NCEAS / z-test-issues

Test issue imports from redmine
0 stars 0 forks source link

eml-physical changes needed #292

Closed mbjones closed 7 years ago

mbjones commented 7 years ago

Author Name: Matt Jones (Matt Jones) Original Redmine Issue: 485, https://projects.ecoinformatics.org/ecoinfo/issues/485 Original Date: 2002-05-01 Original Assignee: Dan Higgins


Changes as decided upon at the Sevilleta EML meeting, April 24-25, 2002: Responsible: Dan

1) add version and citation of format definition 2) add ability to describe BIP and BIL formats for binary raster data -- see the IPW header format for the info needed 3) rearrange for better control of required elements when using fixed vs. variable formats. Do this by creating "fixed" and "delimited" elements with proper content models. 4) add "objectName" element to contain the filename or other name of the physical object 5) add field for pointer for which connection to use to get this physical object (using "objectName"). Question as to how the semantics of that combo work -- how does one add an object name together with connection info for arbitrary connection types?

mbjones commented 7 years ago

Original Redmine Comment Author Name: Dan Higgins (Dan Higgins) Original Date: 2002-05-08T20:45:23Z


with regard to item 20 ability to describe BIP and BIL formats for raster data;

there is a white paper on the ESRI site that describes the header information used for these types of files ("Extendable Image Formats for ArcView GIS 3.1 and 3.2"). The header information is in the form of keywords/values. 14 keywords are defined as follows:

nrows -The number of rows in the image. Rows are parallel to the x-axis of the map coordinate system. There is no default.

ncols - The number of columns in the image. Columns are parallel to the y-axis of the map coordinate system. There is no default.

nbands - The number of spectral bands in the image. The default is 1.

nbits - The number of bits per pixel per band. Acceptable values are 1, 4, 8, 16, and 32. The default value is eight bits per pixel per band. For a true color image with three bands (R, G, B) stored using eight bits for each pixel in each band, nbits equals eight and nbands equals three, for a total of twenty-four bits per pixel. For an image with nbits equal to one, nbands must also equal one.

byteorder - The byte order in which image pixel values are stored. The byte order is important for sixteen-bit images, with two bytes per pixel. Acceptable values are I - Intel byte order (Silicon Graphics, DEC Alpha, PC) Also known as littleendian. M - Motorola byte order (Sun, HP, etc.) Also known as big-endian. The default byte order is the same as that of the host machine executing the software.

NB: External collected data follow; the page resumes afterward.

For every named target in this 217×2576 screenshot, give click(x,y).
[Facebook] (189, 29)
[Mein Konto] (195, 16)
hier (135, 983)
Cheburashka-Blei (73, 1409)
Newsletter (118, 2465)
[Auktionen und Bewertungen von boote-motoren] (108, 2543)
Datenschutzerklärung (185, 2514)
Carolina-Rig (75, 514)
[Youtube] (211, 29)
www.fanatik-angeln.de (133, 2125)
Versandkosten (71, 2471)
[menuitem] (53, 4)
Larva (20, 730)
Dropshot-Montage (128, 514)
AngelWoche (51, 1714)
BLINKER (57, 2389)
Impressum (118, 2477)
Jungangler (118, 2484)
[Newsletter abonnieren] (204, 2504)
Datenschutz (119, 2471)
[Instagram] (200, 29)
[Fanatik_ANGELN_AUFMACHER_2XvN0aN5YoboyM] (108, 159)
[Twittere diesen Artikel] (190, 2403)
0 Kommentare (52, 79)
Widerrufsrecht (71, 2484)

layout - The organization of the bands in the image file. Acceptable values are bil - Band interleaved by line. bip - Band interleaved by pixel. bsq - Band sequential. The default layout is bil.

skipbytes - The number of bytes of data in the image file to skip in order to reach the start of the image data. This keyword allows you to bypass any existing image header information in the file. The default value is zero bytes.

ulxmap - The x-axis map coordinate of the center of the upper-left pixel. If you specify this parameter, set ulymap, too, otherwise a default value is used.

ulymap - The y-axis map coordinate of the center of the upper-left pixel. If this parameter is specified, ulxmap must also be set, otherwise a default value is used.

xdim - The x-dimension of a pixel in map units. If this parameter is specified, ydim must also be set, otherwise a default value is used.

ydim - The y-dimension of a pixel in map units. If this parameter is specified, xdim must also be set, otherwise a default value is used.

bandrowbytes - The number of bytes per band per row. This must be an integer. This keyword is used only with BIL files when there are extra bits at the end of each band within a row that must be skipped.

totalrowbytes - The total number of bytes of data per row. Use totalrowbytes when there are extra trailing bits at the end of each row.

bandgapbytes - The number of bytes between bands in a BSQ format image. The default is zero.

mbjones commented 7 years ago

Original Redmine Comment Author Name: Dan Higgins (Dan Higgins) Original Date: 2002-05-16T16:44:33Z


proposed changes to eml-physical-2.0.0beta8; partially completed (16May2002)

1) 'version' and 'citation' attributes have been added to 'format' element. It was assumed that the 'citation' is a simple reference rather than the full 'citation' element that used elsewhere.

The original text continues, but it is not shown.